• [Instructions to follow]:
Could you repeat all of the entries exactly, leaving out any pictures?

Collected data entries
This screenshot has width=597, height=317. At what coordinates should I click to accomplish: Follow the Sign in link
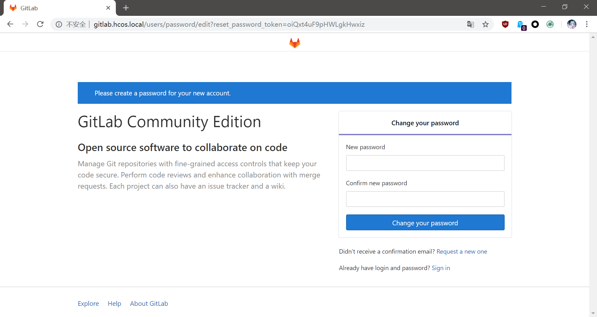pyautogui.click(x=441, y=268)
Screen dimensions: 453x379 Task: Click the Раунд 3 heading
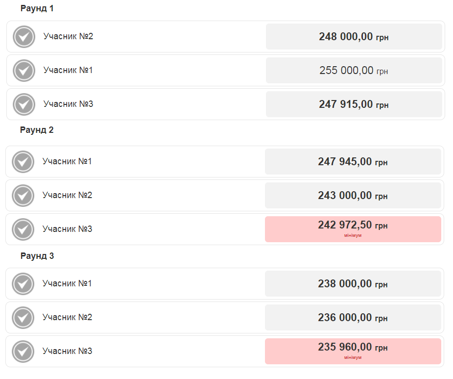click(x=37, y=256)
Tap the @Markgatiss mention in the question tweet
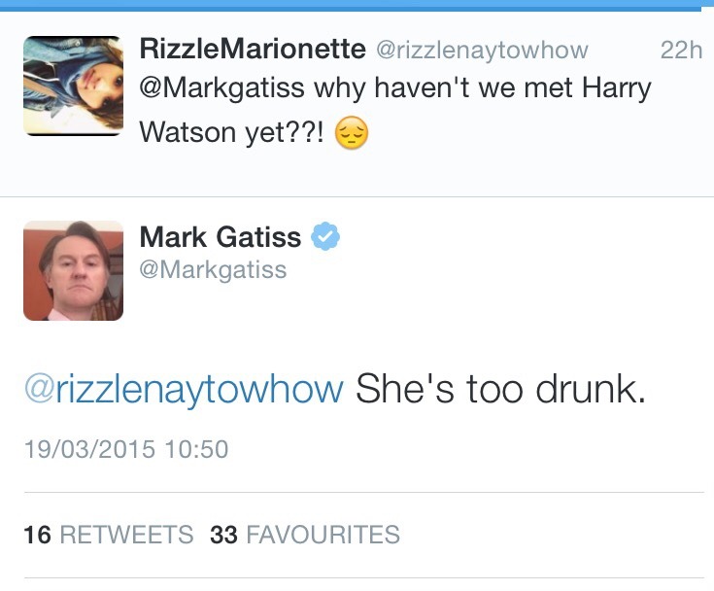 point(221,89)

• [Solution to this exercise]:
This screenshot has width=597, height=317. At what coordinates should I click to accomplish: Follow the Sign in link
pyautogui.click(x=441, y=268)
Screen dimensions: 453x379 Task: Click the Раунд 3 heading
click(x=37, y=256)
Tap the @Markgatiss mention in the question tweet
 point(221,89)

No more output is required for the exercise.